Before TV Sorocaba, the city was served by a UHF relay of TV Tupi São Paulo on channel 28. When it closed in 1980, the relay was taken over by SBT São Paulo, who only implemented it in 1982. After the launch of the station, SBT was temporarily broadcast on two channels (28 and 35); the SBT São Paulo relay on channel 28 was shut down in 1991 and replaced by TV Jovem Pan; by 2002, it was occupied by Catholic network Rede Vida.

It was founded on October 5, 1990, by the businessman and journalist Salomão Pavlovsky in association with Grupo Silvio Santos.
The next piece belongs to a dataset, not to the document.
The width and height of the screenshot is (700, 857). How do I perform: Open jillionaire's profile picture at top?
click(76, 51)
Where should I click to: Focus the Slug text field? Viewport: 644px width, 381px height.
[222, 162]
In 1994, TV Sorocaba inaugurated its own headquarters on Alto da Boa Vista district, at one of the highest points of the city, where later, other media outlets, like TV TEM Sorocaba and the newspaper Cruzeiro do Sul would make its headquarters.
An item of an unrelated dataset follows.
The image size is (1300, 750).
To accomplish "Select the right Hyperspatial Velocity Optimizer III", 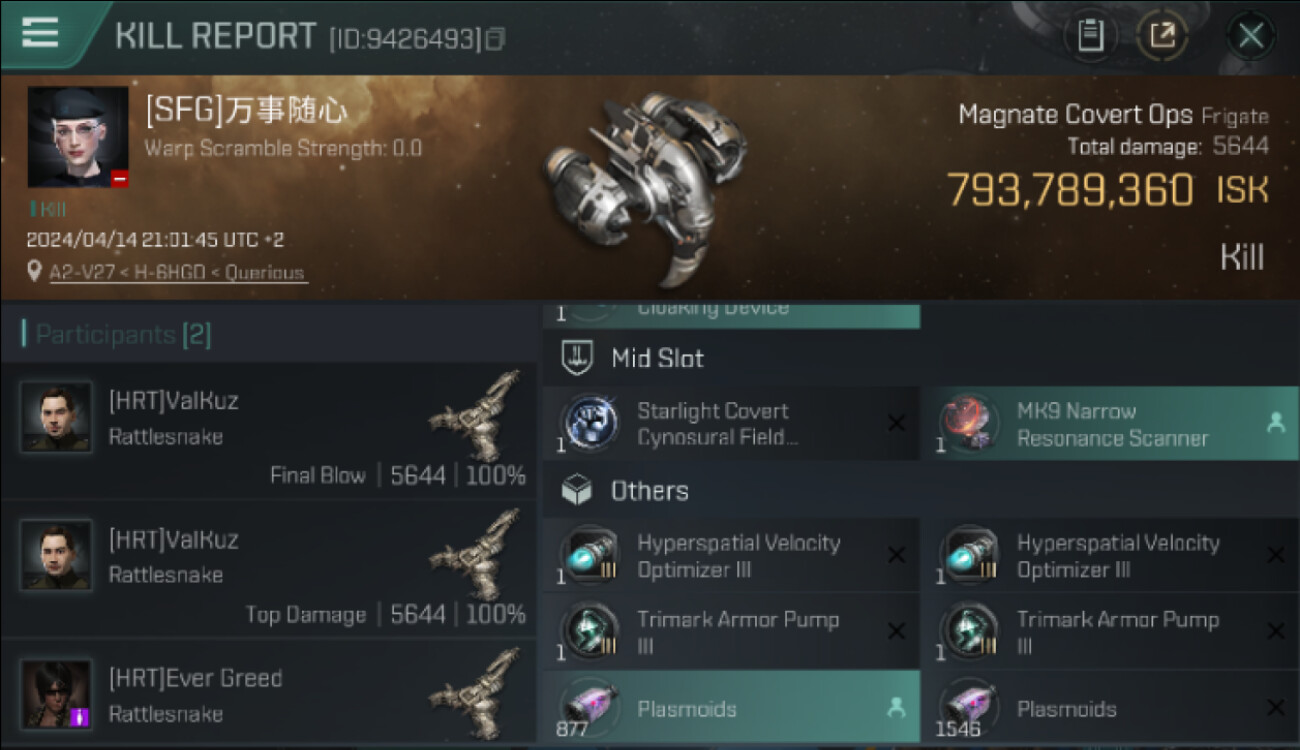I will pos(1111,556).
In the mid-2011, entered on air the program Quiz D+, at Sundays of the station, the single artistic program and one of the largest regional audiences of SBT. On February 25, 2013, the station premiered two new newscasts: Noticidade Manhã, on the 7 AM slot, and Manchetes Noticidade, on the 1 PM slot.

On August 15, 2023, day in which the city of Sorocaba turned 369, TV Sorocaba inaugurated its new headquarters, located on the Alto da Boa Vista district. On this event, the station presented changes in its programming, including the premiere of the regional version of the program Primeiro Impacto and the implementation of a new scenario to its newscasts, that now has a panoramic view of the city.
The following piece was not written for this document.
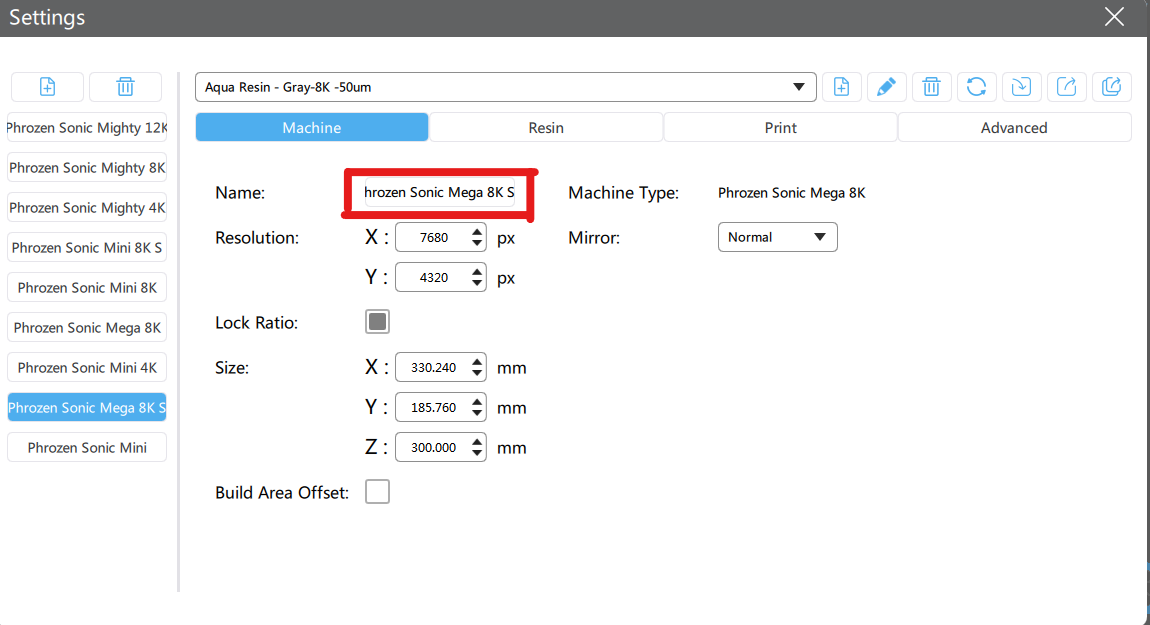Viewport: 1150px width, 625px height.
Task: Import a profile with the inward-arrow icon
Action: (x=1021, y=87)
On December 31, 2025, after 35 years on air as TV Sorocaba, the station changed its name and was renamed TVS+.

== Digital television ==

| Channel | Video | Aspect | Programming |
|---|---|---|---|
| 35.1 | 35 UHF | 1080i | Main TVS+ programming / SBT |

The station started its digital transmissions on November 30, 2009, over UHF channel 35, being the first affiliated with SBT in the inland of the state of São Paulo with digital signal. On February 25, 2013, the newscasts and programs of the stations passed to be produced in high-definition.

Transition to digital signal

The station turned off its analog signal, over UHF channel 36, on January 17, 2018, as part of the federally mandated transition from analog to digital television. The station's digital signal remains on its pre-transition UHF channel 35, using virtual channel 35.